** Excerpted text **
You can download the capture in Saleae's .sal format (192KB) here: https://drive.google.com/file/d/1HMekPX5dxFwg7r6jOnzsNvnuyXWJQm7H/view?usp=sharing

pelwell commented 3 years ago

This trace, with the pijuice service stopped, is clearer: pijuice_i2c_bad_2_1 Is this massive clock stretching, or is the I2C clock being stopped for some other reason?: pijuice_i2c_bad_2_2

.sal file here: https://drive.google.com/file/d/1FyWw-P0WvChzVlzpo1bL2Yq4rrCV-3Dx/view?usp=sharing

pelwell commented 3 years ago

Replacing the PiJuice with a DS3231 shows the same problem, so it isn't down the PiJuice hardware. It's also looking as though the system has to be busy in some way for it to fail - playing YouTube videos in Chromium works - but it's possible that I just need to be more patient.

rene54321 commented 3 years ago

Hi,

I have tested the RPi4 now with the paramater force_turbo=1 in the config.txt. I dont receive any failures since this change. From my point of view this is not an good solution because of waste of energy together with high temps of the PRi. Is there any way by the PiJuice team to improve this behaviour?

best regards René

pelwell commented 3 years ago

I can still make it fail with force_turbo=1, and I don't think this is a fault with the PiJuice.

pelwell commented 3 years ago

@rene54321 What is active on your system when it fails?

rene54321 commented 3 years ago

Good question, the failure is not all the time only approx. each 10000s. How am I able to check this?

pelwell commented 3 years ago

I meant what function is the Pi performing? My killer app is YouTube, but if yours is largely idle then it will be difficult to work out what was running at that moment.

Have you tried adding dtoverlay=i2c-bcm2708 to config.txt? This switches to the old, downstream I2C driver.

pelwell commented 3 years ago

I've not had a failure since enabling the old i2c-bcm2708 driver. If you want to provoke errors more quickly, run while true; do sudo hwclock -r; done in the background to boost I2C traffic.

pelwell commented 3 years ago

I've pushed a patch to rpi-5.10.y that modifies the interrupt handling in a way that should make it more tolerant to interrupts from the other I2C bus (they all share an IRQ line), delayed interrupts etc. In my testing it's made a massive difference, to the extent that I've not seen a failure yet despite an artificially high I2C load.

rene54321 commented 3 years ago

Hi,

was not working for me. After the update and changing the settings back to ondemand cpu governor the failure appeared again. So I went back to "force_turbo = 1" for now.

** Given entries **
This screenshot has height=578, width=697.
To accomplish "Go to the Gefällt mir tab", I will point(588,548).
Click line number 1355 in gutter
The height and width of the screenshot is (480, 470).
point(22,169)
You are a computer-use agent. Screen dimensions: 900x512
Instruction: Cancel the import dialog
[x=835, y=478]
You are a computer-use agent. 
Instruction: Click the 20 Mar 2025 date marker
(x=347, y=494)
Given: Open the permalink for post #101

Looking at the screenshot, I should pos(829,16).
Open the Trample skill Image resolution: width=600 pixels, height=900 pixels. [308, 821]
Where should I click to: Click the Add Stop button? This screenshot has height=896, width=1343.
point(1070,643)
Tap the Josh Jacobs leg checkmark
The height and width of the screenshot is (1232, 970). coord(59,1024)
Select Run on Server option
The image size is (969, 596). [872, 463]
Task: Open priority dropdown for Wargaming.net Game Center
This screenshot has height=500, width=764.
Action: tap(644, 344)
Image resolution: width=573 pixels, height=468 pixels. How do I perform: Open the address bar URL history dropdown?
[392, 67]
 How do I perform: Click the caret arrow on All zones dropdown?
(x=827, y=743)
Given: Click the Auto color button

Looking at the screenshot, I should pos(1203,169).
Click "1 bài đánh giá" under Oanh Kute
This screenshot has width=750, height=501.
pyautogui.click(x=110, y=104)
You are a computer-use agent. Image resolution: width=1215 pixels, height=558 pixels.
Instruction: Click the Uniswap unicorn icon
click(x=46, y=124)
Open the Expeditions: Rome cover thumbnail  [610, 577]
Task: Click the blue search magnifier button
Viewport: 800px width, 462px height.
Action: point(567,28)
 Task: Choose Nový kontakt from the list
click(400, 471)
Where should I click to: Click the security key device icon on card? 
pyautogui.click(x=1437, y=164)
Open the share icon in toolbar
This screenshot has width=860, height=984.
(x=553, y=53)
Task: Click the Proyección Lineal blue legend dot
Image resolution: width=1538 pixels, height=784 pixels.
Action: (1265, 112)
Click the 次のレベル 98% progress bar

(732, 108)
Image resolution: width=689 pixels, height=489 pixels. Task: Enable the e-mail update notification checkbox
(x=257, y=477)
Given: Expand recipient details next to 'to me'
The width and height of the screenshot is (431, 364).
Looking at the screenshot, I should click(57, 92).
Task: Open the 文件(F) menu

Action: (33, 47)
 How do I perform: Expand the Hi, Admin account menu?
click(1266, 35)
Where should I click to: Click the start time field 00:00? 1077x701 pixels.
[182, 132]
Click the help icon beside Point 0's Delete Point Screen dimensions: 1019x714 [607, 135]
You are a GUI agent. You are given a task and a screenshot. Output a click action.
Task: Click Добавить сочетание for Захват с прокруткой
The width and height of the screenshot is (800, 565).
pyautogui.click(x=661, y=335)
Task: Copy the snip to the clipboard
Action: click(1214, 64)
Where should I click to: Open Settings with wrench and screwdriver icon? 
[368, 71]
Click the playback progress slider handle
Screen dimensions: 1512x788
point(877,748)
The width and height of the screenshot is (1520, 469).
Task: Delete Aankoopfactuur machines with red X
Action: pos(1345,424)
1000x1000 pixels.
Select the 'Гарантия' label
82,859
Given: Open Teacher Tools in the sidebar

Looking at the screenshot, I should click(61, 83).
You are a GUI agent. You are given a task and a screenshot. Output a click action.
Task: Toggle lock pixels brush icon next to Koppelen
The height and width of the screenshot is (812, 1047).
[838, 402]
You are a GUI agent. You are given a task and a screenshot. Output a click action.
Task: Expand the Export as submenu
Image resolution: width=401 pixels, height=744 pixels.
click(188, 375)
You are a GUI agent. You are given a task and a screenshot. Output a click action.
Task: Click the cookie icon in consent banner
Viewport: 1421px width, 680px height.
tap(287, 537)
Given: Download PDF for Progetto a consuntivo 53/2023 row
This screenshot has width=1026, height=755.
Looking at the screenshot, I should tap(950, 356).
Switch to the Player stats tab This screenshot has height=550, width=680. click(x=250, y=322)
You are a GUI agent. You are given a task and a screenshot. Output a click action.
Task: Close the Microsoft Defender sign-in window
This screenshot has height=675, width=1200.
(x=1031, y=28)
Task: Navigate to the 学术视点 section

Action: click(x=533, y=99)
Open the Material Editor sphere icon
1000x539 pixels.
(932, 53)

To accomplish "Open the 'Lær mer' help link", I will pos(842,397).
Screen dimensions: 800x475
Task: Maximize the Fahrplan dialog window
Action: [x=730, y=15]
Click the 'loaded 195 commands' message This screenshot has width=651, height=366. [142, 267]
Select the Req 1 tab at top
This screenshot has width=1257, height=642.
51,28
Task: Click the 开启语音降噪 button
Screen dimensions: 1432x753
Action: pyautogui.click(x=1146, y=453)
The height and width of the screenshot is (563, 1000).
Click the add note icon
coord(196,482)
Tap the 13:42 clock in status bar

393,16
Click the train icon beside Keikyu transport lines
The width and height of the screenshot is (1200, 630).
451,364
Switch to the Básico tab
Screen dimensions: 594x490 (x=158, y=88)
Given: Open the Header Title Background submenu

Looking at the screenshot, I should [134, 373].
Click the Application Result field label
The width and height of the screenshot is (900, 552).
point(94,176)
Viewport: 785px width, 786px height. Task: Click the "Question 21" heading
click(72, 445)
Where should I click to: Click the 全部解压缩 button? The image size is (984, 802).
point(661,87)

** What the task asks **
Answer these questions from the I2C thread:
1. Which part replaced the PiJuice and still showed the same problem?
2. What line can be added to config.txt to switch to the old, downstream I2C driver?
3. Which branch received the patch that changes the interrupt handling?
The data plays no part in this exercise.

** Output for this task **
1. A DS3231.
2. dtoverlay=i2c-bcm2708
3. rpi-5.10.y